Accordingly, we hypothesized that the degree of mature vessels may play an important role in determining the change in signal. To test this hypothesis, MPI was employed to measure the degree of mature vessels, and a correlation analysis was performed with the increased signal. We determined that a relatively positive correlation exists between MPI and the increased signal in PCa or BPH. Our result corroborates the work of Neeman et al,12 who demonstrated that tumor blood flow may respond heterogeneously after exposure to carbogen as a result of the varying proportions of blood vessels with smooth muscle cells. However, in our study, we found no correlation between the increased signal and MPD or MVD. The possible reason for this observation is that the changed signal value that we measured was the average of all the pixels of ROI, and the signal induced by mature and immature vessels in the same ROI can affect each other.
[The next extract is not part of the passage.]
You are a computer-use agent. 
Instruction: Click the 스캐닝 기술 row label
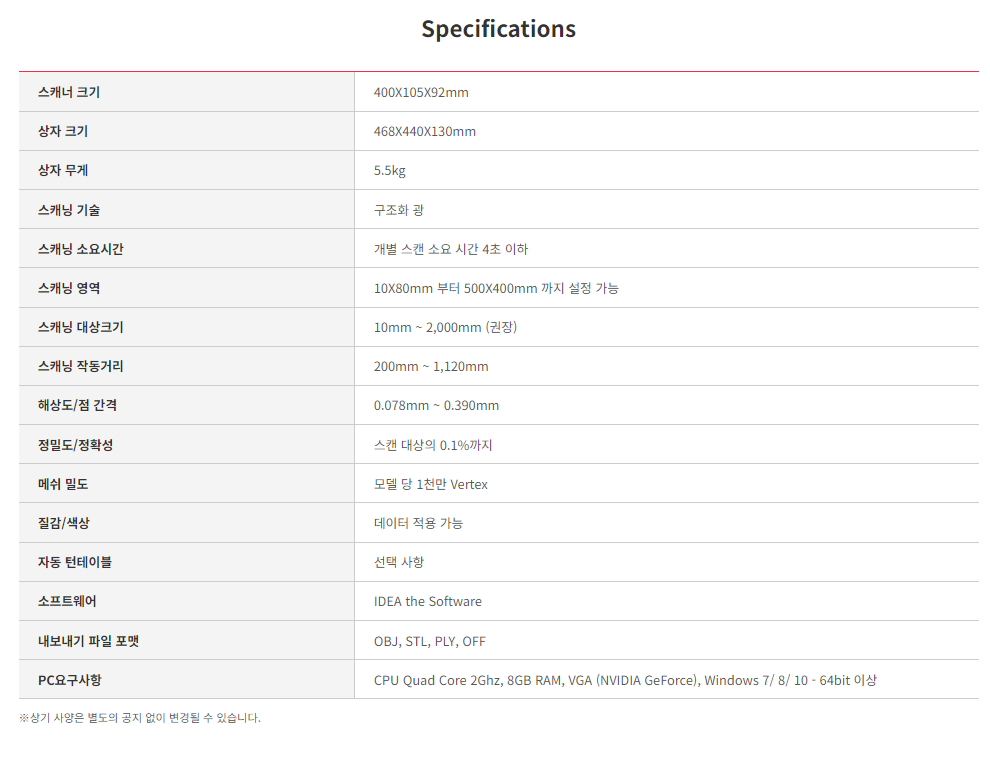[x=69, y=210]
Thus, the signal value we obtained cannot represent the signal induced by mature or immature vessels individually.

In our study, we also found that the signal was heterogeneous in PCa. Such phenomenon can be explained by the study of Rijpkema et al,11 which demonstrated that the heterogeneous signal in the tissue was induced by the redistribution blood flow from immature vessels to the mature carbogen vessels because carbogen may cause the vasodilatation in mature vessels of the tumor or noncarcinoma tissues but not in the immature vessels of the tumor. Thus, this phenomenon may be an additional source of functional information concerning individual tumor vascularization.

Additionally, we draw a conclusion that the changed signal obtained from BOLD MRI during carbogen breathing can reflect the vascular maturity owning to the positive correlation between the pericytes coverage and the changed signal obtained from BOLD MRI. Based on this point, the BOLD MR technique may help monitor the effectiveness of antiangiogenic therapy, because the “normalized” tumor vascular characterized with more pericytes coverage was one of the pathologic hallmarks in the process of antiangiogenic therapy24 and the more pericytes coverage, the better outcome for patients with cancer.48

However, there are some limitations in our study. The most serious limitation was that we cannot correlate the signals of BOLD-MR with CD31 and α-SMA in a point-by-point manner, which possibly caused mismatch between histopathology and radiology correlation because heterogeneity is a hallmark of tumor. Thus, the PCa sample from BOLD MRI-guided biopsy is needed for further work. Additionally, the individual improper mask fitting may be an important limiting factor in the accurate determination of carbogen-induced signal intensity changes by PCa and BPH.

Conclusion

Monitoring of the response to carbogen breathing measured by BOLD MRI can reflect the degree of vessel maturity, which not only can help differentiate PCa from BPH but also may be useful in monitoring the effectiveness of antiangiogenic therapy.

Disclosure

The authors report no conflicts of interest in this work.